------ Text excerpt

Blockchain: Need of future for Financial Industry

Blockchain: Need of future for Financial Industry

Saurabha Sahu

Senior Consultant at Mindtree

Views 938

Blockchain: Need of future for Financial Industry

29.04.2016 08:00 am

In today’s global economy, the information shared across various entities and industries have to be 100% accurate secure and transparent. This requires a robust, secure data transmission through a defect free network.

Financial data is the backbone of any Organization. The financial Institutions are leveraging the secure and robust communication channel for data transmission. Banks are managing financial data on behalf of customer which involves secure data transmission across various related entities in the transaction process. Currently Banks are using SWIFT for this, which is the single method of data transmission. In SWIFT, Banks need to maintain the relationship with other banks for data transmission.

Today Speed is becoming a vital part of life, everyone needs everything to happen at a pace. Time is Money for everyone. Customers are willing to pay higher fees to accomplish the faster transaction processing. Banks are forced to process the transaction with utmost priority. Customer satisfaction is the ultimate goal of the Bank. To accomplish it, Banks are forced to make a workaround solution to provide a best effort value date and faster settlement of funds of the customers.

In order to meet the customer expectation and for efficient financial management, banks are looking forward to solution where:

  • Data can be transmitted within a secure network
  • Data should not be manipulated at any time during transaction  as well as after the transaction
  • Transaction Information should reach the correct beneficiary
  • Faster sharing of information across all related parties
  • Settlement of fund in a real time basis for each party

This has led banks to look forward towards a dynamic environment with a faster transaction accomplishment to meet the customer expectation and satisfaction.

------------
------ Entries

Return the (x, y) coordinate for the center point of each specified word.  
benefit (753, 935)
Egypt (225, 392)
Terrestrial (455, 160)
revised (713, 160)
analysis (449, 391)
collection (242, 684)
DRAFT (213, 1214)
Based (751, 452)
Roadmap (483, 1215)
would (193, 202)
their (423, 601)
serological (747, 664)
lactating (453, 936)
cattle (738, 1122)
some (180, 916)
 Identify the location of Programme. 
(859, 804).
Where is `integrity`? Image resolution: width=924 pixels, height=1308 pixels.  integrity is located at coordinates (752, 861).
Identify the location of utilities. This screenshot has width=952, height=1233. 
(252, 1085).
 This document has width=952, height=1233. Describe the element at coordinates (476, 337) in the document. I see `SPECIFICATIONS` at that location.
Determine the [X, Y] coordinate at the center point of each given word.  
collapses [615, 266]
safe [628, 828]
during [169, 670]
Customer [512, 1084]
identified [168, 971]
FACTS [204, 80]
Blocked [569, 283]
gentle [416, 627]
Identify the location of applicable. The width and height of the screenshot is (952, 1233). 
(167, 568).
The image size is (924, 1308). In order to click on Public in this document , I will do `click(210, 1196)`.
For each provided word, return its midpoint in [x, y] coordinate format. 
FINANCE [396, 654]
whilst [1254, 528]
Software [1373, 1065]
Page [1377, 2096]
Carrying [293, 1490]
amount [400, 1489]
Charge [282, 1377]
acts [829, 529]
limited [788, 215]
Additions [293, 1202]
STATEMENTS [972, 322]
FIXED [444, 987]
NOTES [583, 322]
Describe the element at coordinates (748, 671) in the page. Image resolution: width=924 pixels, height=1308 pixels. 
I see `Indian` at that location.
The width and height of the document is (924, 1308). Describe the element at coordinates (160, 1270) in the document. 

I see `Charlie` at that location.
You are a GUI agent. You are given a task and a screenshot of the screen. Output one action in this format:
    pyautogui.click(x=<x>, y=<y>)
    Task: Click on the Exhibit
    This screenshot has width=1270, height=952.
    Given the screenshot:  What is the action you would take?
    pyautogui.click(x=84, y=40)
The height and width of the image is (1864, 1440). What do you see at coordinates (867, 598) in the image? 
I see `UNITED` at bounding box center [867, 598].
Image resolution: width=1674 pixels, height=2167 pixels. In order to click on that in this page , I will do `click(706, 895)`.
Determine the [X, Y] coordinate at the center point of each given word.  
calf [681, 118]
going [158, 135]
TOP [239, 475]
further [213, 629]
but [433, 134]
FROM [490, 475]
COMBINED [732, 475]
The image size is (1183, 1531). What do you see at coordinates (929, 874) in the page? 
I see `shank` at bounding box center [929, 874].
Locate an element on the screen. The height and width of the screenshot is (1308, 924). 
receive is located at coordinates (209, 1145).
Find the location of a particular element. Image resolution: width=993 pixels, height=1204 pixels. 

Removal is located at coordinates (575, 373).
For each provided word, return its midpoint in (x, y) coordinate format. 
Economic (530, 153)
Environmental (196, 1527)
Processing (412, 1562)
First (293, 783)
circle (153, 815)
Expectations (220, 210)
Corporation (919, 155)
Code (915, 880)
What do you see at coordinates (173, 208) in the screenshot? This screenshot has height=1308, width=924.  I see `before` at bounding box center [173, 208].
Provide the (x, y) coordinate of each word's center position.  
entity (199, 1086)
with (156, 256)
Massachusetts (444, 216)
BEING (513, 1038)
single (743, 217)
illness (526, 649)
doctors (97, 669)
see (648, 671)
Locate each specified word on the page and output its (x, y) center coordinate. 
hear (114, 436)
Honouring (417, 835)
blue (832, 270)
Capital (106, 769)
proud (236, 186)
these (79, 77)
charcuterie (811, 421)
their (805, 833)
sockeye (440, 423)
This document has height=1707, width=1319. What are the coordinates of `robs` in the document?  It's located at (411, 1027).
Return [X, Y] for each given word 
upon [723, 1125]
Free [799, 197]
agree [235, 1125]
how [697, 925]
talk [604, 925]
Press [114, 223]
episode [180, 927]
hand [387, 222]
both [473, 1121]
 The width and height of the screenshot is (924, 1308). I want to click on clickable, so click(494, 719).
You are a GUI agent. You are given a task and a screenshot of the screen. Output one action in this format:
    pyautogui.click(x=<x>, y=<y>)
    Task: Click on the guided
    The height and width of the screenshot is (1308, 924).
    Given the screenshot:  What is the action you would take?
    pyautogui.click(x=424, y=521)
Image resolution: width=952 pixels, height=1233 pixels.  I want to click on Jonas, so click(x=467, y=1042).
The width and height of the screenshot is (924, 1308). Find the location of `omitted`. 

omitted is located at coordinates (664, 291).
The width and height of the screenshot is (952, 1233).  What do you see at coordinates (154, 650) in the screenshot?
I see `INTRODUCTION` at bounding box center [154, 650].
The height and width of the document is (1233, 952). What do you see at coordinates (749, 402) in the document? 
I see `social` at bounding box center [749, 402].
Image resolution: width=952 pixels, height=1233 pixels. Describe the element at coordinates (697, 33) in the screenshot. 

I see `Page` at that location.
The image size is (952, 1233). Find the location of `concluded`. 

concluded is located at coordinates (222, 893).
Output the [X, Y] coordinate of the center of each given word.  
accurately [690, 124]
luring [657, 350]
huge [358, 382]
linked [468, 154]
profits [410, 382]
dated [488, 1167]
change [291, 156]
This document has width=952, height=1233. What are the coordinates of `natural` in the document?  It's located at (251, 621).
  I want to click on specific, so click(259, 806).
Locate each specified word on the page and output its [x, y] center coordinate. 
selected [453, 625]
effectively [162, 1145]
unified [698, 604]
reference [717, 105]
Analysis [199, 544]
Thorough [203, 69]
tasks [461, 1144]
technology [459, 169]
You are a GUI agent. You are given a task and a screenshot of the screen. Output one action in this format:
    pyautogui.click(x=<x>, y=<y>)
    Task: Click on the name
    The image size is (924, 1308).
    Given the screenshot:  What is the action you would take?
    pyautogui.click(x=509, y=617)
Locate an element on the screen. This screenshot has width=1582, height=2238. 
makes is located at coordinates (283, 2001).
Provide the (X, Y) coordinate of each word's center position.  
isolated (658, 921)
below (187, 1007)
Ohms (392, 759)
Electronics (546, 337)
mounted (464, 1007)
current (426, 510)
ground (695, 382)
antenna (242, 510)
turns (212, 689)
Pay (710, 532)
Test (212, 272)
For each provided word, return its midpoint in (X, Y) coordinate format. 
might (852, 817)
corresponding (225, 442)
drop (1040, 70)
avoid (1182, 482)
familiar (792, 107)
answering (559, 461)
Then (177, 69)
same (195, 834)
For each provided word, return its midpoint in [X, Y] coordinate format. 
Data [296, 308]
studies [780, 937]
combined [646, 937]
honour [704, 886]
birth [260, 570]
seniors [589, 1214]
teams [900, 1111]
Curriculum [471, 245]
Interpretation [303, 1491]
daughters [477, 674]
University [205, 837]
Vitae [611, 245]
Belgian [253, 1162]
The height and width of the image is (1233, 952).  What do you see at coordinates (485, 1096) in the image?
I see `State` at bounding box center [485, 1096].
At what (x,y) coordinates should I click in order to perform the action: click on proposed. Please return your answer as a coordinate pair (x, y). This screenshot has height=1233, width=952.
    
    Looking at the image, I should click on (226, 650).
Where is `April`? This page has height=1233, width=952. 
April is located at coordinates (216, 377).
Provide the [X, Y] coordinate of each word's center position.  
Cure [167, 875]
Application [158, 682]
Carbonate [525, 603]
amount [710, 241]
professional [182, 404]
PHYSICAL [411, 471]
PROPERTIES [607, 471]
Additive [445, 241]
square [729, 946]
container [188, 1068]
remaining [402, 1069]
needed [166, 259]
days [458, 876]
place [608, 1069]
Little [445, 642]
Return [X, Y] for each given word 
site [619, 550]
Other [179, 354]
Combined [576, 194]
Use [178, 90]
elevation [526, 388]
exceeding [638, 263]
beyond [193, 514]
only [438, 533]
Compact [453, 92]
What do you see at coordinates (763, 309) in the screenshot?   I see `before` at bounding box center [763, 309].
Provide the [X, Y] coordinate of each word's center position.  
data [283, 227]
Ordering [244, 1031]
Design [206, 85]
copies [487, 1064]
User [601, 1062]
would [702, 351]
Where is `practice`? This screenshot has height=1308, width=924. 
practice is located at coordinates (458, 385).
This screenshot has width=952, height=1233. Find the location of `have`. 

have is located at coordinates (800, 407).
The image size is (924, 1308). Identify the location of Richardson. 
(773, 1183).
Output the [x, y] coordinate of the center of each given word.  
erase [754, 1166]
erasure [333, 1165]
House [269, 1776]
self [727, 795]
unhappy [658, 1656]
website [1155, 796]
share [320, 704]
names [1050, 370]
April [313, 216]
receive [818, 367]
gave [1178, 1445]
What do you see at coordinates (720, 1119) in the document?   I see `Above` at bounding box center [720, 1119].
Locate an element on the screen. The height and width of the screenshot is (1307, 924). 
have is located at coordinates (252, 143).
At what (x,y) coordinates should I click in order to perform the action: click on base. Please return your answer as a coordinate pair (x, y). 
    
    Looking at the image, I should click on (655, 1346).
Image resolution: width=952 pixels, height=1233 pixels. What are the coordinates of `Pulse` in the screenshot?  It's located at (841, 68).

------------

What you will do:
[A] Do these statements agree with the blockchain article? (i) Banks currently use SWIFT for transmitting financial data. (ii) Customers are unwilling to pay higher fees for faster transaction processing. (iii) Customer satisfaction is described as the ultimate goal of the Bank. Answer yes or no to each, quoting the words of the article that decide it.
[B] In the records, swap "screenshot" for "screen capture" in the lines starting with the one that contains "self [727, 795]" and going on through the end of the records. Write out only those lines, with nothing else altered.

Written responses:
[A]
(i) Yes: "Currently Banks are using SWIFT for this, which is the single method of data transmission."
(ii) No: "Customers are willing to pay higher fees to accomplish the faster transaction processing."
(iii) Yes: "Customer satisfaction is the ultimate goal of the Bank."

[B]
self [727, 795]
unhappy [658, 1656]
website [1155, 796]
share [320, 704]
names [1050, 370]
April [313, 216]
receive [818, 367]
gave [1178, 1445]
What do you see at coordinates (720, 1119) in the document?   I see `Above` at bounding box center [720, 1119].
Locate an element on the screen. The height and width of the screen capture is (1307, 924). 
have is located at coordinates (252, 143).
At what (x,y) coordinates should I click in order to perform the action: click on base. Please return your answer as a coordinate pair (x, y). 
    
    Looking at the image, I should click on (655, 1346).
Image resolution: width=952 pixels, height=1233 pixels. What are the coordinates of `Pulse` in the screen capture?  It's located at (841, 68).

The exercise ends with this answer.